Ever since Artificial Intelligence became a thing, it's been more or less the Wild West of AI product development (read 90% of products just prompt ChatGPT) over the past year. The European Union has taken the first steps to introduce legislation in hopes that the Yee-Haw age of AI Cowboys will slow down, at the same time, praying it'll not over regulate and scare off investment in the field.

Optimisation or Innovation?

When we look at translation industry, the amount of innovation in terms of AI products is much more tame. We see a lot of process automation, but that's not really new, is it? AI replacing translators? Not for the foreseeable future. We see much more optimisation than we see innovation. My guess is that it is due to the fact that creating bilingual AI models is that much harder. There are a lot (and I mean A LOT) of translation assistants embedded in TMS offerings for a hefty price. Is it a wise investment from the buyer side, you be the judge. Companies love to call them innovations, but are they really?

For AI to work as we've dreamed it would, we need a lot more context points.

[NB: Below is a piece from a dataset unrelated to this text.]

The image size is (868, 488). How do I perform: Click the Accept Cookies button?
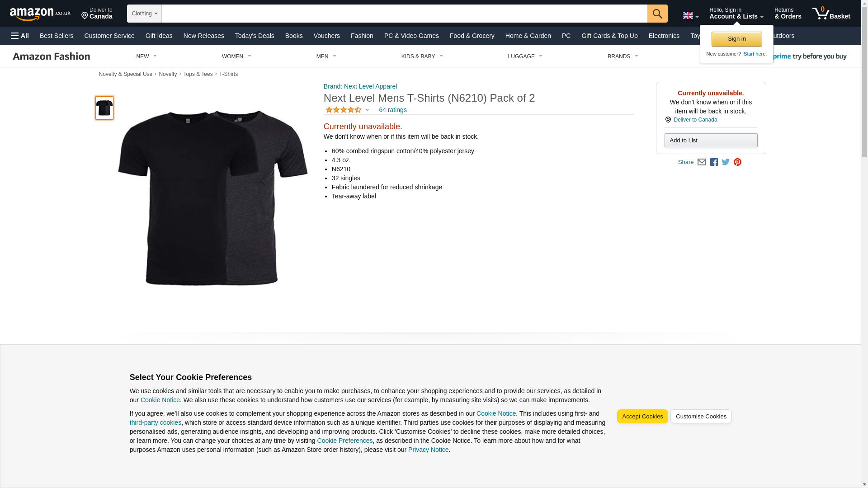(642, 416)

So when we think about AI innovation in localisation we often think awareness. How can we make it more aware of the content surrounding the piece we're trying to translate? A very interesting LangOps concept is a knowledge graph. It has been around for a while but made bilingual by Coreon . You can read more about it here.

Recent discussions with localisation specialists in a number of software development companies, pointed to a pressing issue. Post-localisation QA and implementation is a huge time and money investment to get it right. Now, imagine that every translator you employ also knows code. Close to impossible right? Instead, how about we explore the abilities of AI translation models to become more code-aware?

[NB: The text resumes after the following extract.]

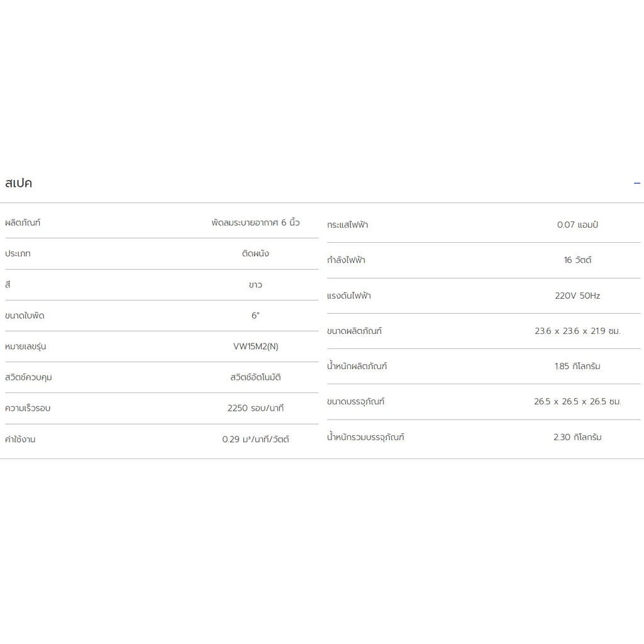Click the 2250 รอบ/นาที value
The image size is (644, 644).
pyautogui.click(x=255, y=408)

How can a custom AI model become code aware?

So our team at Native Localization got to work on concepts of how to make it happen. It is worth mentioning that our approach is to go small in the first place, meaning that we create seperate and secure branches of AI models and individually train them on data provided by the client. That allows us to pinpoint the model to be a lot less general and a lot more client and service specific.

When it comes to teaching code to the AI, we landed on three approaches, all of which supplement the MVLP model we use as our main basis for initial localisation deployment.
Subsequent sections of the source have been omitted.